Problem description
Please repeat exactly the lines from the one containing "500x375 pixels. At" to the end of the entries below, both included, and omit all pictures.

Supplied records
━━━━
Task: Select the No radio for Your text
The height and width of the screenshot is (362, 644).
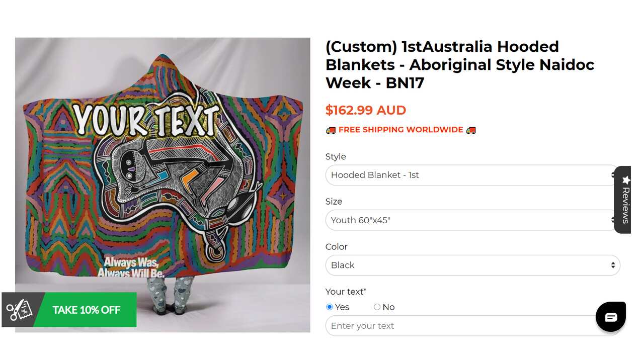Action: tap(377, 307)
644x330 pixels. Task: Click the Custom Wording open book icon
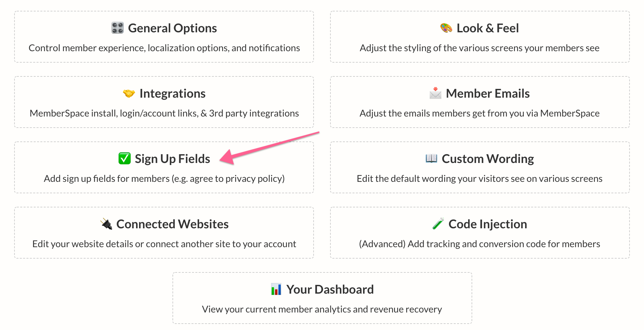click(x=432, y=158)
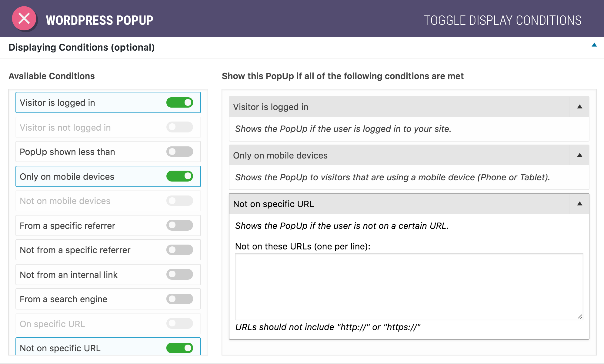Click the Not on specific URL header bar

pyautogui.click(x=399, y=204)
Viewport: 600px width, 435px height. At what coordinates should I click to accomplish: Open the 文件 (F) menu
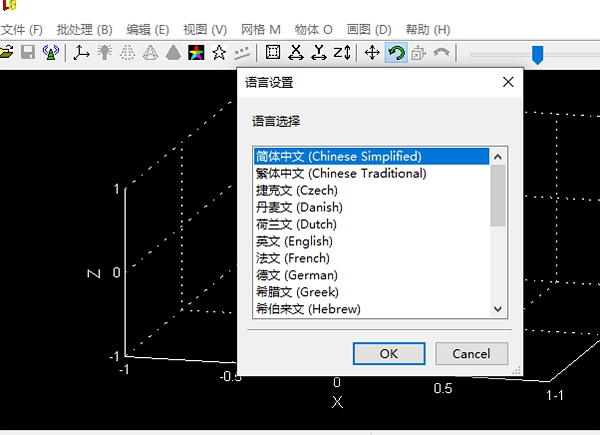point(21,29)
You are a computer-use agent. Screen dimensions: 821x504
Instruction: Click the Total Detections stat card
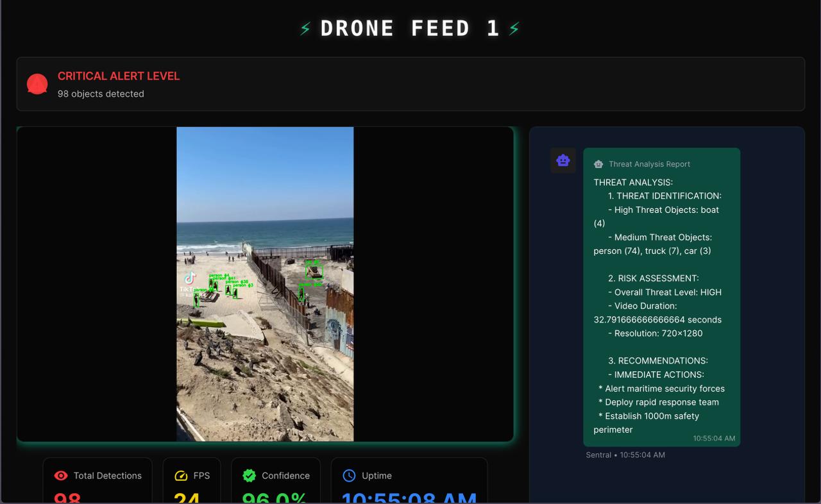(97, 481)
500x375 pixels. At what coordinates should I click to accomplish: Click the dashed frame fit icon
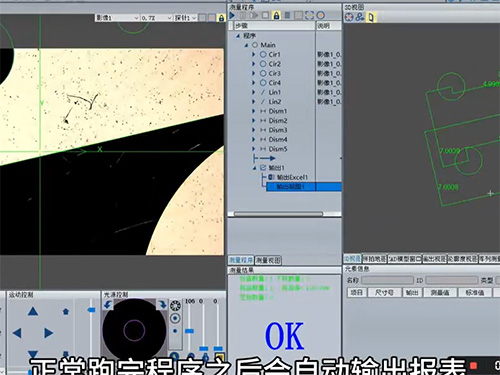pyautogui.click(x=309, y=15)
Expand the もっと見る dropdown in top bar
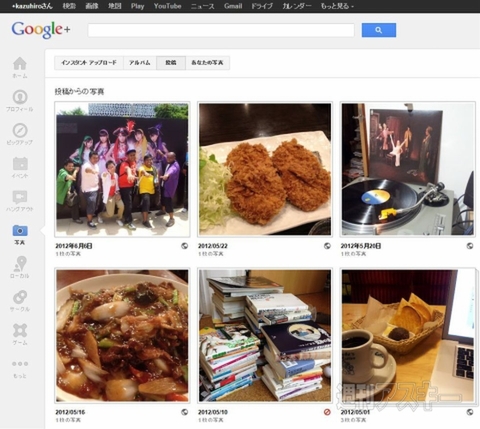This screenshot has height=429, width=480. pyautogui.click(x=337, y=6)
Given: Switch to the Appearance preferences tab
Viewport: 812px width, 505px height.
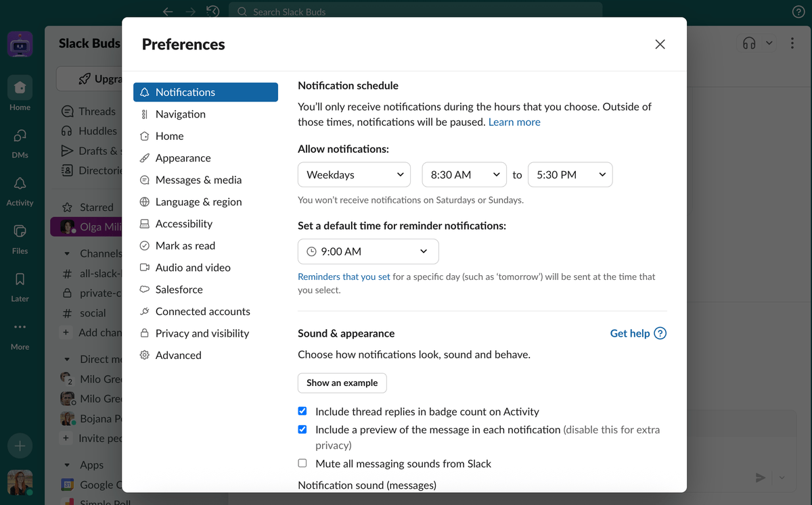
━━━━
Exercise output
500x375 pixels. At what coordinates should I click to accomplish: Click the dashed frame fit icon
pyautogui.click(x=309, y=15)
Expand the もっと見る dropdown in top bar
This screenshot has height=429, width=480. pyautogui.click(x=337, y=6)
Given: Switch to the Appearance preferences tab
Viewport: 812px width, 505px height.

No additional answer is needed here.